**Task**:
Please find the number of lines in the material below where the string "will" occurs, and give only that number.

**Data**:
============
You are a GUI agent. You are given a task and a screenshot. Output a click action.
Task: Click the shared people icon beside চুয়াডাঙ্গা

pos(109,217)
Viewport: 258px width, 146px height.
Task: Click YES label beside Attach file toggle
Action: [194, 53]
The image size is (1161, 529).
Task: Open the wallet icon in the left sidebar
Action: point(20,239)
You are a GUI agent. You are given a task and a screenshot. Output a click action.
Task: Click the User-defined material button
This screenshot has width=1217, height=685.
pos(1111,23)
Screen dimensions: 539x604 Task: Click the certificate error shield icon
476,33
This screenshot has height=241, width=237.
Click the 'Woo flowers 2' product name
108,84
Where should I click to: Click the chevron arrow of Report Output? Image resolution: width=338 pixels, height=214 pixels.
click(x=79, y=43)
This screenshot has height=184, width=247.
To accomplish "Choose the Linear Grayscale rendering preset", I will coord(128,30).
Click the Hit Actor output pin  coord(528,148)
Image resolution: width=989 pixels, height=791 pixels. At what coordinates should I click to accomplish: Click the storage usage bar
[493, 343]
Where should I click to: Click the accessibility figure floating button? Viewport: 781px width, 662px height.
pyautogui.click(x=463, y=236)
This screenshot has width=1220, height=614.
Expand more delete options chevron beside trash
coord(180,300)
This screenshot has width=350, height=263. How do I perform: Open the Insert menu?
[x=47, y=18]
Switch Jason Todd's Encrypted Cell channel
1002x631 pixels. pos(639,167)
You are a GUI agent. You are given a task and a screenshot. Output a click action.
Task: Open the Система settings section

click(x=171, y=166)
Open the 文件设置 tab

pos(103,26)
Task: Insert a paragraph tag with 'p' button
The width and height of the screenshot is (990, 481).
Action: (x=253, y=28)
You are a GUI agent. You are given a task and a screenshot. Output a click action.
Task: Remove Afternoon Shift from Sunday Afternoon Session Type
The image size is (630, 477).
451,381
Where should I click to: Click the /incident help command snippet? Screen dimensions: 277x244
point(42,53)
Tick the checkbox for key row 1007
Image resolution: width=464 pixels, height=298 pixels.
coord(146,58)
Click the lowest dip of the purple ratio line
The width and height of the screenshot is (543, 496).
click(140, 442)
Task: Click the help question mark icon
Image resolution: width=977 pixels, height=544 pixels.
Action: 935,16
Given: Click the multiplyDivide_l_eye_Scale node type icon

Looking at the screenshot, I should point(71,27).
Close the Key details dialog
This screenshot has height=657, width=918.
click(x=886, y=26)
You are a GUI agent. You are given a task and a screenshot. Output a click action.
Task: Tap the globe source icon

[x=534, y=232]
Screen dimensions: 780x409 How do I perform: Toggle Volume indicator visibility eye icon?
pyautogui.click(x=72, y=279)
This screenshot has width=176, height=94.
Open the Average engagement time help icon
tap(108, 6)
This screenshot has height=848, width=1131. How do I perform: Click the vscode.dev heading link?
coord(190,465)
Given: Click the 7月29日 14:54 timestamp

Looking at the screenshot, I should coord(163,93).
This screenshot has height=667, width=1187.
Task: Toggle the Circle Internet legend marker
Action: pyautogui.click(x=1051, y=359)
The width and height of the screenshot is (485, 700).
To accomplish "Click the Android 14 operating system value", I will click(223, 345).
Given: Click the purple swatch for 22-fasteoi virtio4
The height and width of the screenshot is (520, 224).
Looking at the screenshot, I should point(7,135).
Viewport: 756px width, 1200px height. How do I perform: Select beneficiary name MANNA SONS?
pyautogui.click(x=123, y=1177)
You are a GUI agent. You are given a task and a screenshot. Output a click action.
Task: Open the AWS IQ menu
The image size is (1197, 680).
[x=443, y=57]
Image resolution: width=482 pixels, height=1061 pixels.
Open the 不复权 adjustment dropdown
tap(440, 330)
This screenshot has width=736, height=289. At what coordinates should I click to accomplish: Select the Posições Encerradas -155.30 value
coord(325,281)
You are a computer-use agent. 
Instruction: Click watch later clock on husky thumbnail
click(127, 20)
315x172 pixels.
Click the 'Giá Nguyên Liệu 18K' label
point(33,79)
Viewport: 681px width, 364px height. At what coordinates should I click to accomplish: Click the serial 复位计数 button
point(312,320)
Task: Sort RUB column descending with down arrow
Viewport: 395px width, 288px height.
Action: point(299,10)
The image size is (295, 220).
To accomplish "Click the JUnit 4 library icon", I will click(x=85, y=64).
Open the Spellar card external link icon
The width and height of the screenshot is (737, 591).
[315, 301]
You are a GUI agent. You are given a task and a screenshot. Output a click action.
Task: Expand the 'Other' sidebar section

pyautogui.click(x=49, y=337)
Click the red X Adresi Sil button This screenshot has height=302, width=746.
============
**Your response**:
3